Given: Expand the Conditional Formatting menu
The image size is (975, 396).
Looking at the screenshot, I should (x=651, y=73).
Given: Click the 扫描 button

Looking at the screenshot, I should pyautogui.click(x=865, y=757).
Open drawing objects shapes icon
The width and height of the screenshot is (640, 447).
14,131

■ ■ ■ ■ ■

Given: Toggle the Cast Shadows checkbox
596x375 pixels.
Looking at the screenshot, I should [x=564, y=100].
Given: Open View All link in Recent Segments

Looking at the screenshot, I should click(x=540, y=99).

■ ■ ■ ■ ■

ASSIGNMENT: Taking the records above, retype every line from the one with "Given: Expand the Conditional Formatting menu" down to the one with "Open drawing objects shapes icon", exactly and with nothing else.

RESULT OF THE EXERCISE:
Given: Expand the Conditional Formatting menu
The image size is (975, 396).
Looking at the screenshot, I should (x=651, y=73).
Given: Click the 扫描 button

Looking at the screenshot, I should pyautogui.click(x=865, y=757).
Open drawing objects shapes icon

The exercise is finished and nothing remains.